§ **Texto da página**
- - - - - - -

Uma juíza federal determinou na quinta-feira que as sanções impostas pelo governo de Donald Trump à Anthropic em fevereiro violam a lei por configurarem represália às críticas da empresa ao Pentágono.
Decisão judicial
A magistrada Rita Lin afirmou que as medidas se basearam no desejo de punir publicamente a criadora do Claude por sua postura crítica, e não em uma ameaça concreta à segurança nacional. A sentença proíbe as agências federais de aplicarem a ordem de interromper o uso das ferramentas da empresa.
Contexto das sanções
Em fevereiro, a Anthropic recusou-se a permitir que sua tecnologia fosse utilizada em vigilância em massa ou em armas autônomas letais. O presidente Trump reagiu classificando a empresa como radical e determinou a suspensão dos contratos governamentais.
Reação da empresa
Um porta-voz da Anthropic declarou que a decisão judicial confirma a ilegalidade da designação de risco à cadeia de suprimentos. A empresa afirmou que permanece disposta a colaborar com o governo em projetos de inteligência artificial para a segurança nacional.
Impacto e próximos passos
O Exército utilizava o Claude em sistemas confidenciais, inclusive em operações relatadas pela imprensa. A decisão anula a suspensão temporária anterior e entra em vigor imediatamente, embora o governo possa recorrer. Outra sanção baseada em regras de contratação pública permanece em análise em Washington.

- - - - - - -

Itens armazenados
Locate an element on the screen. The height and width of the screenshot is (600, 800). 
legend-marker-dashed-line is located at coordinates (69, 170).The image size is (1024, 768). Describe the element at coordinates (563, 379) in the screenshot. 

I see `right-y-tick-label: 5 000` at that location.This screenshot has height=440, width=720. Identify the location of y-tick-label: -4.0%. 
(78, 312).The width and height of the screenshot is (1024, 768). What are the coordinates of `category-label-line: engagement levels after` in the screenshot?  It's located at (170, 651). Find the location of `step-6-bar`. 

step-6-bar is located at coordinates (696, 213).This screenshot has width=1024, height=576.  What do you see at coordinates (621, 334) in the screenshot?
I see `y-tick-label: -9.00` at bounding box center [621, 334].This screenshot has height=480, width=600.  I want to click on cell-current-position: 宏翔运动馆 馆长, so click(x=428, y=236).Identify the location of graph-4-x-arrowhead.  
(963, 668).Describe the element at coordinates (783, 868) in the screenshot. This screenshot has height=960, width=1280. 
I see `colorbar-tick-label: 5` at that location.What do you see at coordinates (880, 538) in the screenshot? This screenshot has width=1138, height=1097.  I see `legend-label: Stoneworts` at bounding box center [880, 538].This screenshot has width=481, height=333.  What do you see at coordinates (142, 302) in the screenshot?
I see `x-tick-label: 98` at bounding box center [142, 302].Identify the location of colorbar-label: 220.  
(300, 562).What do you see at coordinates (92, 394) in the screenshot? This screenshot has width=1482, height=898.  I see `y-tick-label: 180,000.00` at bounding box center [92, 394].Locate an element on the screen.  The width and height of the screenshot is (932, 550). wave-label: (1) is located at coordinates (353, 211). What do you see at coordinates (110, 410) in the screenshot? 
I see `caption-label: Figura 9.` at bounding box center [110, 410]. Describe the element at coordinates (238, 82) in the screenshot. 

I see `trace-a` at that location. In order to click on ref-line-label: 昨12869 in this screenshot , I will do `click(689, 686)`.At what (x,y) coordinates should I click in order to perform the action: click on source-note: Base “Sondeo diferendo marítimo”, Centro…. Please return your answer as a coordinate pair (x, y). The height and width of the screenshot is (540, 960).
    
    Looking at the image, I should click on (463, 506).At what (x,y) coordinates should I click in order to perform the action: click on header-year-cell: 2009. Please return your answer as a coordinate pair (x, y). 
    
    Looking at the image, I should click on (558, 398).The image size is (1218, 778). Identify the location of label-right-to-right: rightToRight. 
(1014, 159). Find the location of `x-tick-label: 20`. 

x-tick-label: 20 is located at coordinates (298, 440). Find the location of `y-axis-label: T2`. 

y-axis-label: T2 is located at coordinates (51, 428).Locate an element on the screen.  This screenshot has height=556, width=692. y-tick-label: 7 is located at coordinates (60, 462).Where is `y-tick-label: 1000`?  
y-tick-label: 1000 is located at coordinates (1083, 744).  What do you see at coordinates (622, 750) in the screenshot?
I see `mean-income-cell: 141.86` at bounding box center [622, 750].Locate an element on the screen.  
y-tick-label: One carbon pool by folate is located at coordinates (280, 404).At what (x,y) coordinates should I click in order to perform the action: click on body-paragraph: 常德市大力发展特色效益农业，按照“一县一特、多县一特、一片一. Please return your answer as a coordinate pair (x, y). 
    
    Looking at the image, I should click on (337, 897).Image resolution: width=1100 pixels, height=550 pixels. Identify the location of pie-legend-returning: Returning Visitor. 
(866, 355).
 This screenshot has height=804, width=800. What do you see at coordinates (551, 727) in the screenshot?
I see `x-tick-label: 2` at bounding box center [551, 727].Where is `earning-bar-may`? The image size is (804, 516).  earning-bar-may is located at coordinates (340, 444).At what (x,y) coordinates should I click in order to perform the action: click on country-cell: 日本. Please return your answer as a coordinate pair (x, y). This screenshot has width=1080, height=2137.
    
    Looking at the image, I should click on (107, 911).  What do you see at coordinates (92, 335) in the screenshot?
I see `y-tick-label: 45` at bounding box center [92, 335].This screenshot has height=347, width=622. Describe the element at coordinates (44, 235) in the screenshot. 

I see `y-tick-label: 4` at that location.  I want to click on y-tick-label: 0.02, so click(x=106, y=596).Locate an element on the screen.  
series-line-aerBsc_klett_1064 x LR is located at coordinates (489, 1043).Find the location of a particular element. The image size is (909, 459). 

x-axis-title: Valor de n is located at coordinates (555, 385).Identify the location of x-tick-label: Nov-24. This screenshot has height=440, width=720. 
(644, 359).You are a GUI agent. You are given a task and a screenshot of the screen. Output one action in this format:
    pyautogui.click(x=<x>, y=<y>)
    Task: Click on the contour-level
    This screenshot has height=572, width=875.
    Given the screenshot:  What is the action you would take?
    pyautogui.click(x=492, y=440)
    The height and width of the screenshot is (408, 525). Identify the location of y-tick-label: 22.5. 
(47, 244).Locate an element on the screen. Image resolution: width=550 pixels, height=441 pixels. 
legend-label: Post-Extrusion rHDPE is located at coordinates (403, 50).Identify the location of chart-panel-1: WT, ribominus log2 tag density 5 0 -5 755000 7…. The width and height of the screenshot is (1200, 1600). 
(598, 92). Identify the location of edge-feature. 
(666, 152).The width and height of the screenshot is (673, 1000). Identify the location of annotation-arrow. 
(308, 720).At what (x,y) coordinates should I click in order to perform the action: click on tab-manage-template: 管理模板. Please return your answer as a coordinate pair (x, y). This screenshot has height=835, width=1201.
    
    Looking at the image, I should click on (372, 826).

- - - - - - -

§ **Ação necessária A**
As afirmações (i), (ii) e (iii) a seguir estão de acordo com a notícia sobre a Anthropic? Responda sim ou não a cada uma e cite entre aspas as palavras da notícia que decidem.
(i) A juíza concluiu que as sanções se basearam em uma ameaça concreta à segurança nacional.
(ii) A decisão entra em vigor imediatamente.
(iii) A Anthropic recusou-se a permitir o uso de sua tecnologia em armas autônomas letais.
§ **Ação necessária B**
Responda com base na notícia sobre a Anthropic:
(i) Qual é o nome da magistrada que proferiu a decisão?
(ii) Em que mês as sanções foram impostas?
(iii) Em que cidade outra sanção permanece em análise?
§ **Ação necessária C**
Reescreva todo o trecho da notícia sobre a Anthropic que vai de "Uma juíza federal" até "dos contratos governamentais.", trocando "sentença" por "decisão".

§ **Resposta do exercício A**
(i) Não: "e não em uma ameaça concreta à segurança nacional"
(ii) Sim: "entra em vigor imediatamente"
(iii) Sim: "recusou-se a permitir que sua tecnologia fosse utilizada em vigilância em massa ou em armas autônomas letais"

§ **Resposta do exercício B**
(i) Rita Lin
(ii) Fevereiro
(iii) Washington

§ **Resposta do exercício C**
Uma juíza federal determinou na quinta-feira que as sanções impostas pelo governo de Donald Trump à Anthropic em fevereiro violam a lei por configurarem represália às críticas da empresa ao Pentágono.
Decisão judicial
A magistrada Rita Lin afirmou que as medidas se basearam no desejo de punir publicamente a criadora do Claude por sua postura crítica, e não em uma ameaça concreta à segurança nacional. A decisão proíbe as agências federais de aplicarem a ordem de interromper o uso das ferramentas da empresa.
Contexto das sanções
Em fevereiro, a Anthropic recusou-se a permitir que sua tecnologia fosse utilizada em vigilância em massa ou em armas autônomas letais. O presidente Trump reagiu classificando a empresa como radical e determinou a suspensão dos contratos governamentais.